La tregua de los Rose

Tan grande es la crisis de viviendas en los Estados Unidos, que cada vez son más las parejas rotas que se ven obligadas a compartir techo a pesar de que ya no pueden ni mirarse a las caras sin sentir un profundo hastío.

¿Recuerdan La guerra de los Rose, aquella película en la que un matrimonio separado se peleaba a muerte por ver quién se quedaba con la casa? Pues bien, los tiempos han cambiado mucho desde que viéramos en la gran pantalla a Kathleen Turner y Michael Douglas librar una mortal batalla por arrebatarse los bienes en común a la hora del cruento divorcio.

Tan grande es la crisis de viviendas en los Estados Unidos, que cada vez son más las parejas rotas que se ven obligadas a compartir techo a pesar de que ya no pueden ni mirarse a las caras sin sentir un profundo hastío. Hace unos años, cuando la burbuja inmobiliaria estaba en pleno apogeo y los precios se habían disparado astronómicamente, separarse legalmente era como coser y cantar: la gente plantaba un cartel de "se vende" y en cuestión de semanas el botín se repartía y la propiedad pasaba a manos de otra pareja enamorada, segura de que había encontrado un nido de amor que sólo lo desharía la muerte.

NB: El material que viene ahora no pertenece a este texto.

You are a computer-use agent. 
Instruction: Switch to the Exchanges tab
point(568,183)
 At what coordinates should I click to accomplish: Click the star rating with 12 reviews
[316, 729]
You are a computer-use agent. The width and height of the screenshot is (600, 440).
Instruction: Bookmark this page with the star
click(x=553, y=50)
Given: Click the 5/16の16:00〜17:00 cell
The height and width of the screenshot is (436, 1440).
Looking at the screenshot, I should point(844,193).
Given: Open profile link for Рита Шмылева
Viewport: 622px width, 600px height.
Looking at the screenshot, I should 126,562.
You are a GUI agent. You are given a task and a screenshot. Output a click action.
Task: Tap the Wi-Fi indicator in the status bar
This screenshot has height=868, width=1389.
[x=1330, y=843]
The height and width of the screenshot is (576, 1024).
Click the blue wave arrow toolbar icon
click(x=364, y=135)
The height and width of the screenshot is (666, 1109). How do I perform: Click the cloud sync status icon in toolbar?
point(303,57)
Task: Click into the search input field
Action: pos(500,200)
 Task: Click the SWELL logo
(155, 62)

El 2009 ha amanecido con la resaca de relaciones desbaratadas, pero condenadas a redefinir el concepto tradicional del matrimonio y dispuestas a explorar otras vías: como la de la pareja dispareja que formaban Jack Lemmon y Walter Mattheau en la célebre comedia de Billy Wilder, o se han visto estancadas en un revival amargo de la serie Friends, donde compartir piso ya no es la alegre prolongación de la juventud, sino la imposibilidad de tomar caminos distintos a causa del desempleo, la montaña de deudas y una hipoteca cuya suma sólo se puede pagar entre dos. En los periódicos y las televisiones sabemos de parejas en las que ahora uno duerme en el dormitorio principal y el otro en el de invitados. El acaloramiento de las discusiones ya no es por quedarse con un hogar devaluado, sino por conseguir aparcar en el garaje y no en la acera o dividir los gastos de la comida y de la electricidad.

Entre las resoluciones que muchos se plantean con la llegada del nuevo año, hay quienes han decidido posponer sus planes de divorcio y se esfuerzan por reconstruir sus matrimonios no por un súbito renacer del afecto marchito, sino producto de un cálculo pragmático que se ajusta a estos tiempos de casas flacas, desinfladas y sin jardinero que pode el césped en la melancolía de unos barrios residenciales depreciados.

Los Rose del cine eran ricos y estaban dispuestos a morir matando por una lujosa mansión con lámparas de cristal de bohemia, muebles antiguos y cortinas de damasco. La pareja encarnada por los entonces atractivos Kathleen Turner y Michael Douglas sabía que aquel bombón de finca no duraría nada en el mercado de los subprime y la falta de verificación por parte de los bancos. Cualquiera, desde un indigente a un mafioso, podía reunir los requisitos en aquellos locos años noventa. Más de una década después y con los bolsillos desplumados, no hay guerra que librar por una vivienda sin valor. El matrimonio Rose debe contentarse con una tregua hasta que la venta de la casa los separe.